[Request]: Copy out these lines verbatim.

[Data shown]:
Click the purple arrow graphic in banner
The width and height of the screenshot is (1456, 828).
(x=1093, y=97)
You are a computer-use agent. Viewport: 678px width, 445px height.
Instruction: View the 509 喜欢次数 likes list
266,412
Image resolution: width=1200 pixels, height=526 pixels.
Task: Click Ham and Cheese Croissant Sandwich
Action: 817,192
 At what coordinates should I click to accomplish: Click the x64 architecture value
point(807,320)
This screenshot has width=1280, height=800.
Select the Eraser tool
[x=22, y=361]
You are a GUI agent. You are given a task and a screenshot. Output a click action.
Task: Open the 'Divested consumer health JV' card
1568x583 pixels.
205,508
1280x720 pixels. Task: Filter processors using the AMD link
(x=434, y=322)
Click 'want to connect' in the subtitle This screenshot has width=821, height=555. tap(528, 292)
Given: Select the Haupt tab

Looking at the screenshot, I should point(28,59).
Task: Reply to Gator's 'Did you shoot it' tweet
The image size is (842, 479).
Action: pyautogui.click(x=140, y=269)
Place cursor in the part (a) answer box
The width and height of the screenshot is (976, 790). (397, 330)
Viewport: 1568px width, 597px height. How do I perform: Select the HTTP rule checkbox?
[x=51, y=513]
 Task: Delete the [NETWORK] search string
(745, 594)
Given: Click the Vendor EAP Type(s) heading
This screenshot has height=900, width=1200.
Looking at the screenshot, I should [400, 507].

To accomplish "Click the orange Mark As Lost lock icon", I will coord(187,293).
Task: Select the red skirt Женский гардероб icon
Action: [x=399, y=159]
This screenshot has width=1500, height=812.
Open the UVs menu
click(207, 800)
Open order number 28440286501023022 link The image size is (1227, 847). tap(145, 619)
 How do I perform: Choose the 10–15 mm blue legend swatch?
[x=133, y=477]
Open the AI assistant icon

[Worked answer]:
Click the purple arrow graphic in banner
The width and height of the screenshot is (1456, 828).
(x=1093, y=97)
You are a computer-use agent. Viewport: 678px width, 445px height.
Instruction: View the 509 喜欢次数 likes list
266,412
Image resolution: width=1200 pixels, height=526 pixels.
Task: Click Ham and Cheese Croissant Sandwich
Action: 817,192
 At what coordinates should I click to accomplish: Click the x64 architecture value
point(807,320)
This screenshot has width=1280, height=800.
Select the Eraser tool
[x=22, y=361]
You are a GUI agent. You are given a task and a screenshot. Output a click action.
Task: Open the 'Divested consumer health JV' card
1568x583 pixels.
205,508
1280x720 pixels. Task: Filter processors using the AMD link
(x=434, y=322)
Click 'want to connect' in the subtitle This screenshot has width=821, height=555. tap(528, 292)
Given: Select the Haupt tab

Looking at the screenshot, I should point(28,59).
Task: Reply to Gator's 'Did you shoot it' tweet
The image size is (842, 479).
Action: pyautogui.click(x=140, y=269)
Place cursor in the part (a) answer box
The width and height of the screenshot is (976, 790). (397, 330)
Viewport: 1568px width, 597px height. How do I perform: Select the HTTP rule checkbox?
[x=51, y=513]
 Task: Delete the [NETWORK] search string
(745, 594)
Given: Click the Vendor EAP Type(s) heading
This screenshot has height=900, width=1200.
Looking at the screenshot, I should [400, 507].

To accomplish "Click the orange Mark As Lost lock icon", I will coord(187,293).
Task: Select the red skirt Женский гардероб icon
Action: [x=399, y=159]
This screenshot has width=1500, height=812.
Open the UVs menu
click(207, 800)
Open order number 28440286501023022 link The image size is (1227, 847). tap(145, 619)
 How do I perform: Choose the 10–15 mm blue legend swatch?
[x=133, y=477]
Open the AI assistant icon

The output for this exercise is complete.